Hay quienes creen que la victoria se mide en el daño causado, en la traición consumada, en las palabras venenosas sembradas a espaldas ajenas. Se equivocan profundamente.
Quien piensa que salió victorioso por lastimarme, por traicionar mi confianza o por difamarme a mis espaldas, desconoce cómo funciona realmente el tiempo. Esto apenas está empezando.
El tiempo no olvida. No perdona a los que construyen su camino sobre la manipulación y el sufrimiento ajeno. Tarde o temprano, cada acción encuentra su eco, cada traición su reflejo, cada palabra mal intencionada su destino final.
A quienes disfrutan jugando con los sentimientos de otros, utilizando la confianza como arma y la lealtad como debilidad que explotar: su momento llegará. No por venganza, sino por consecuencia natural. El universo tiene memoria, y las cuentas siempre se equilibran.
Pueden sentirse victoriosos hoy, pueden regodearse en su supuesto triunfo. Pero el tiempo es largo, y la justicia del karma no se apresura—simplemente es inevitable.

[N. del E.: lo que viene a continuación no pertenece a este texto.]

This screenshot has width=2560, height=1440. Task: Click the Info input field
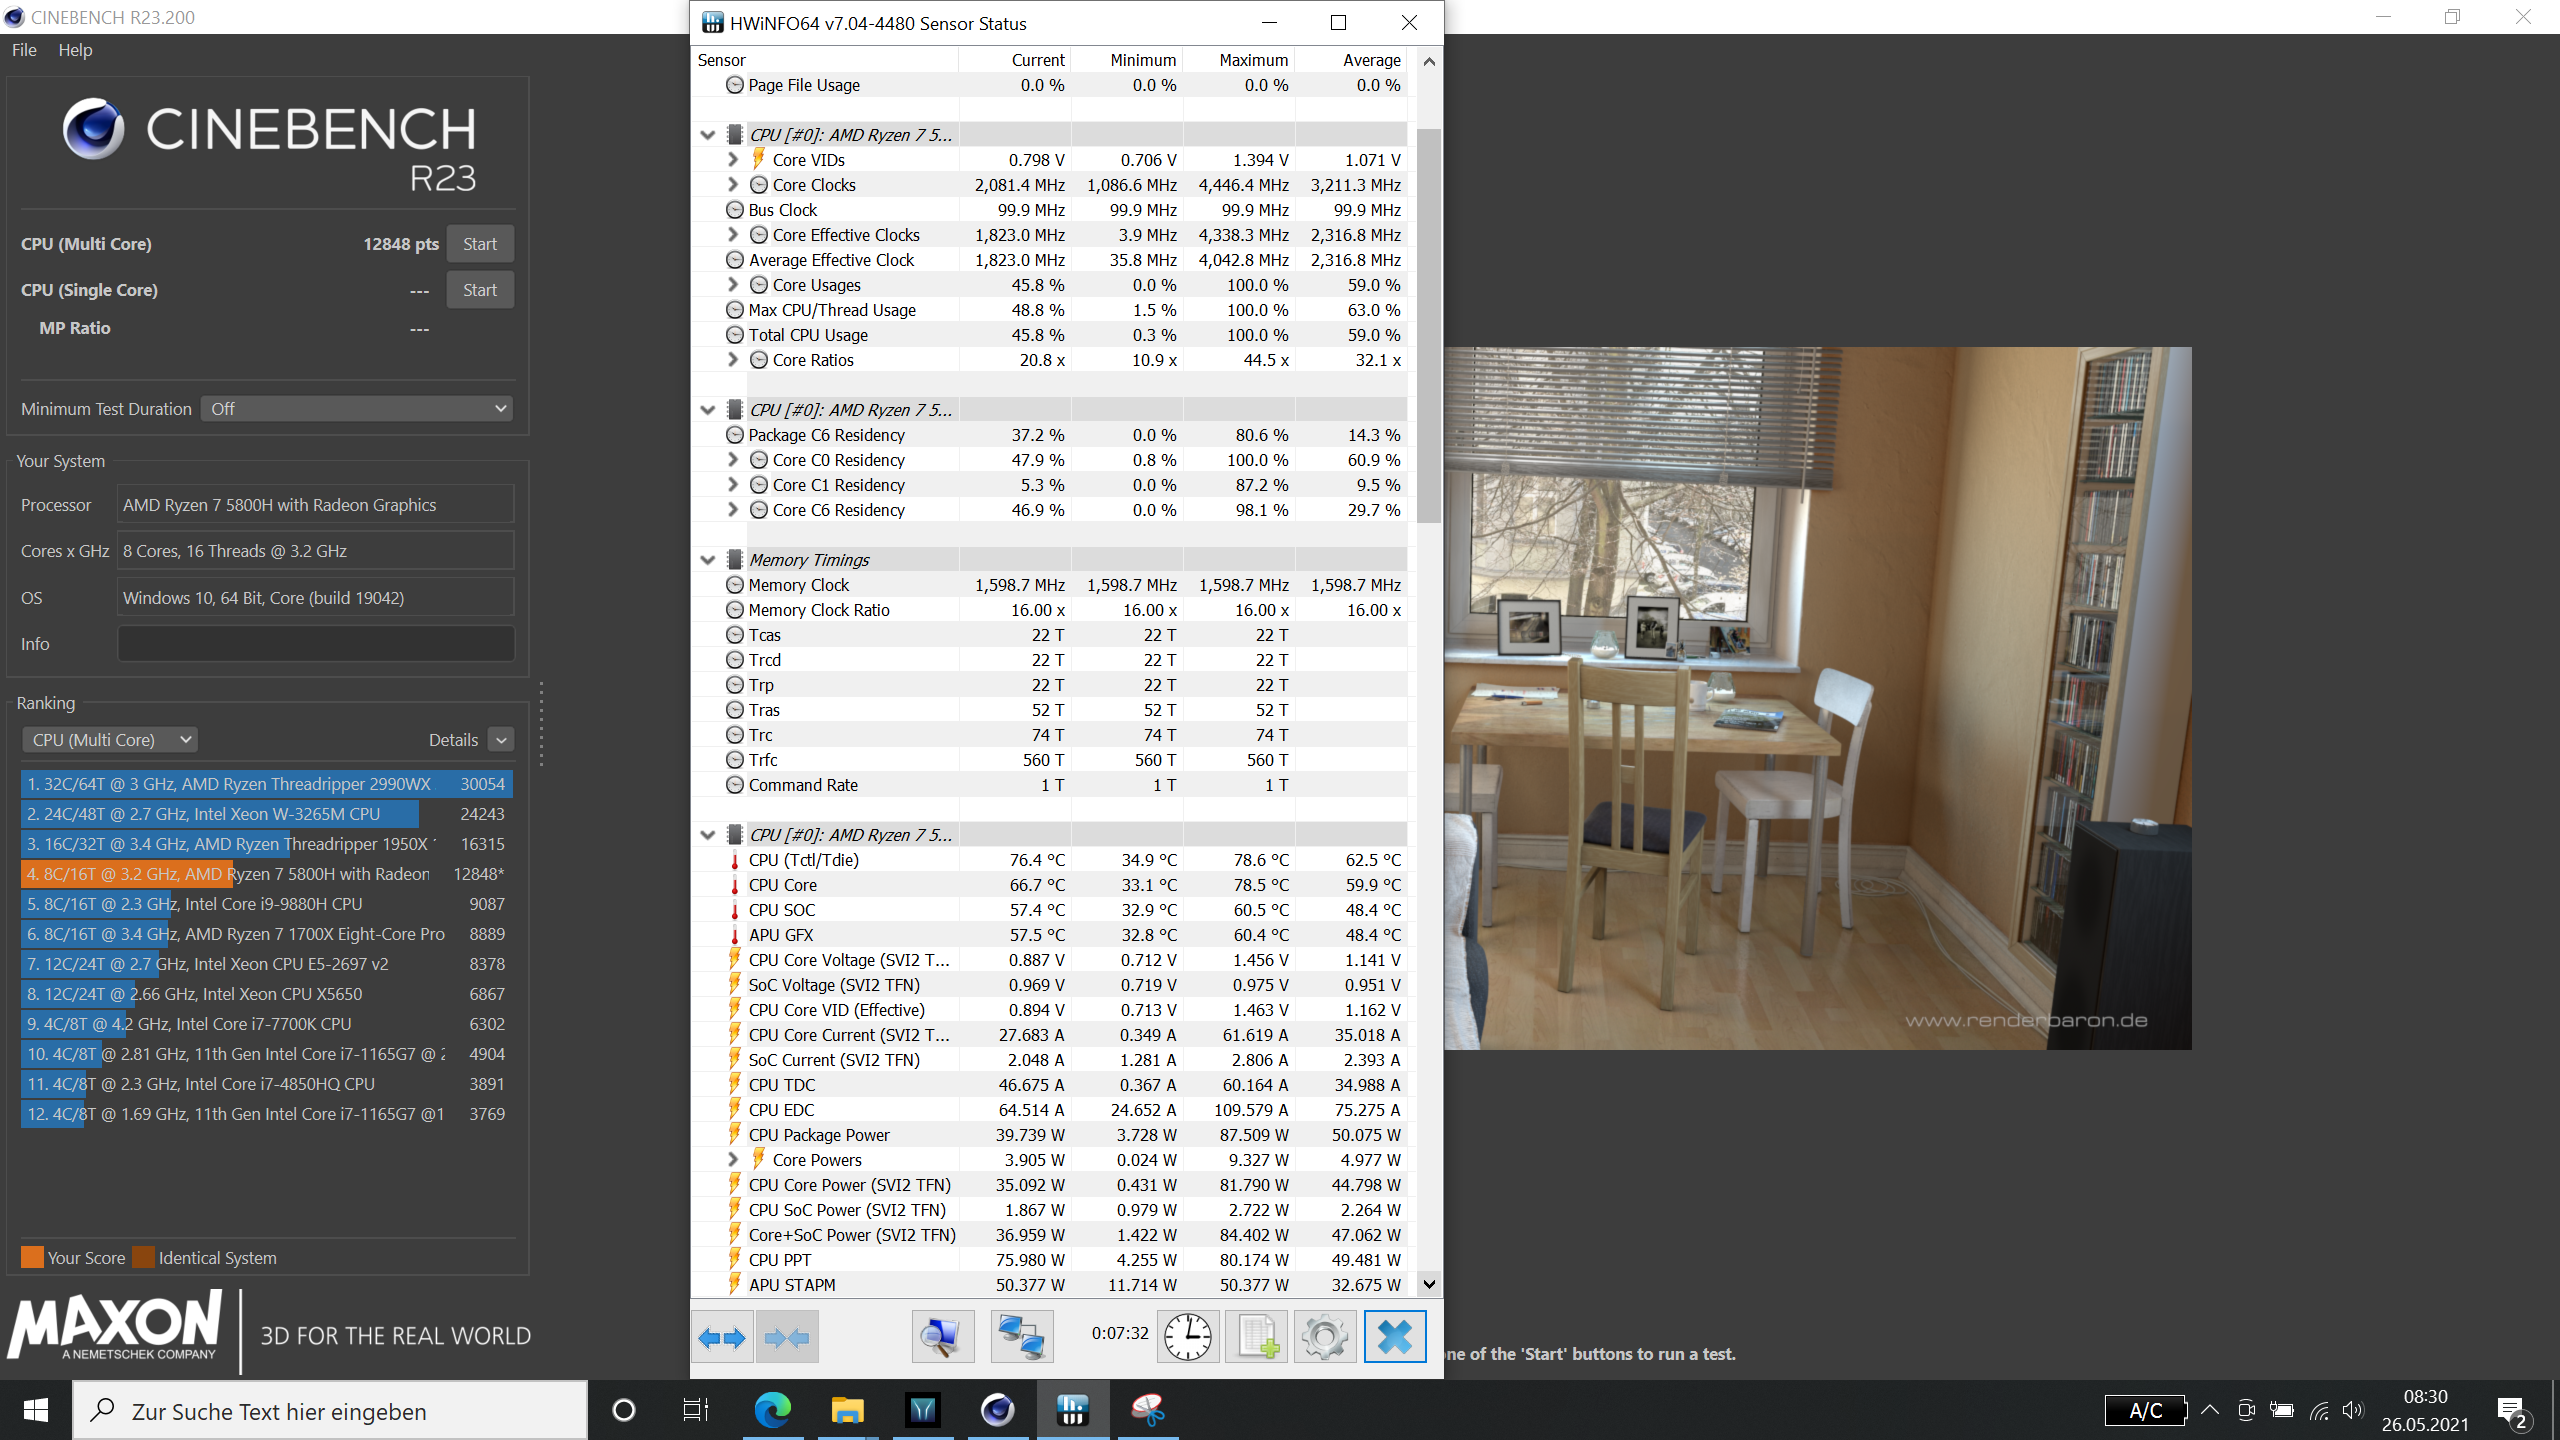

Mientras ellos celebran, yo avanzo. Mientras ellos miran atrás satisfechos del daño causado, yo construyo adelante. Y cuando el tiempo haga su trabajo, como siempre lo hace, entenderán que nunca ganaron nada.
Esto apenas comienza.
Y eso, al final, ya no es tu carga.
Nos vemos en el espejo, donde las mentiras nos atormentan.
Los quiero hasta el infinito y más allá. Se les quiere que jode, y sobre todo de gratis.